- Aim of the task: Each record, in full, must be restated word for word.

- Data supplied:
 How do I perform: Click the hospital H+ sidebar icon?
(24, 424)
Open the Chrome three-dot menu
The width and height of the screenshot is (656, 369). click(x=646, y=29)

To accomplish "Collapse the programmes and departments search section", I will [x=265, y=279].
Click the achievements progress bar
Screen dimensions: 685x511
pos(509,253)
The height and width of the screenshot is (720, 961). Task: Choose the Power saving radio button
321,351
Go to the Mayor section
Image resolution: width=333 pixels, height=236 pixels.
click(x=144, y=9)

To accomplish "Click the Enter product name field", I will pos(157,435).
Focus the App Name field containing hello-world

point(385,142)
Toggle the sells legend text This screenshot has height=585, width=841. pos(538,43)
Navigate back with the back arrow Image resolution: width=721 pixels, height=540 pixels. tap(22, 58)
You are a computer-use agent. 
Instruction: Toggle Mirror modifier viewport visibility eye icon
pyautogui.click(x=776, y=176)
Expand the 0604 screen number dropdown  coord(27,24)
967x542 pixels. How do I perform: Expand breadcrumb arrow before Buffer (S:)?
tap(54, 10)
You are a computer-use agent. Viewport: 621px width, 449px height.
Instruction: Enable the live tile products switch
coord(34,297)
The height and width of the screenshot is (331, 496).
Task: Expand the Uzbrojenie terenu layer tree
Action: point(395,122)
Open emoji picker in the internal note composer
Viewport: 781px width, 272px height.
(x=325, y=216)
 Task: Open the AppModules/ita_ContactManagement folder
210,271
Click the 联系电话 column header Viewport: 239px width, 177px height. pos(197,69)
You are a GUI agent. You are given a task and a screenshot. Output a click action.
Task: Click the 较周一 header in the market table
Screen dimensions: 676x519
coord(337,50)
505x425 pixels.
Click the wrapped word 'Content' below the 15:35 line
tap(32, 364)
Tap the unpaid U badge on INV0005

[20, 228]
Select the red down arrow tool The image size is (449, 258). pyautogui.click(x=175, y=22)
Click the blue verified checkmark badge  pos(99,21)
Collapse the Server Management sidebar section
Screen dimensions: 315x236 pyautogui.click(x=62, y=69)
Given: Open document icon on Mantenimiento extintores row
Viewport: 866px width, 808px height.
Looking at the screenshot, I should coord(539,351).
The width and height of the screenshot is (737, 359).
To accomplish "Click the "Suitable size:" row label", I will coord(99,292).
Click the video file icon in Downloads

- Solution below:
 How do I perform: Click the hospital H+ sidebar icon?
(24, 424)
Open the Chrome three-dot menu
The width and height of the screenshot is (656, 369). click(x=646, y=29)

To accomplish "Collapse the programmes and departments search section", I will [x=265, y=279].
Click the achievements progress bar
Screen dimensions: 685x511
pos(509,253)
The height and width of the screenshot is (720, 961). Task: Choose the Power saving radio button
321,351
Go to the Mayor section
Image resolution: width=333 pixels, height=236 pixels.
click(x=144, y=9)

To accomplish "Click the Enter product name field", I will pos(157,435).
Focus the App Name field containing hello-world

point(385,142)
Toggle the sells legend text This screenshot has height=585, width=841. pos(538,43)
Navigate back with the back arrow Image resolution: width=721 pixels, height=540 pixels. tap(22, 58)
You are a computer-use agent. 
Instruction: Toggle Mirror modifier viewport visibility eye icon
pyautogui.click(x=776, y=176)
Expand the 0604 screen number dropdown  coord(27,24)
967x542 pixels. How do I perform: Expand breadcrumb arrow before Buffer (S:)?
tap(54, 10)
You are a computer-use agent. Viewport: 621px width, 449px height.
Instruction: Enable the live tile products switch
coord(34,297)
The height and width of the screenshot is (331, 496).
Task: Expand the Uzbrojenie terenu layer tree
Action: point(395,122)
Open emoji picker in the internal note composer
Viewport: 781px width, 272px height.
(x=325, y=216)
 Task: Open the AppModules/ita_ContactManagement folder
210,271
Click the 联系电话 column header Viewport: 239px width, 177px height. pos(197,69)
You are a GUI agent. You are given a task and a screenshot. Output a click action.
Task: Click the 较周一 header in the market table
Screen dimensions: 676x519
coord(337,50)
505x425 pixels.
Click the wrapped word 'Content' below the 15:35 line
tap(32, 364)
Tap the unpaid U badge on INV0005

[20, 228]
Select the red down arrow tool The image size is (449, 258). pyautogui.click(x=175, y=22)
Click the blue verified checkmark badge  pos(99,21)
Collapse the Server Management sidebar section
Screen dimensions: 315x236 pyautogui.click(x=62, y=69)
Given: Open document icon on Mantenimiento extintores row
Viewport: 866px width, 808px height.
Looking at the screenshot, I should coord(539,351).
The width and height of the screenshot is (737, 359).
To accomplish "Click the "Suitable size:" row label", I will coord(99,292).
Click the video file icon in Downloads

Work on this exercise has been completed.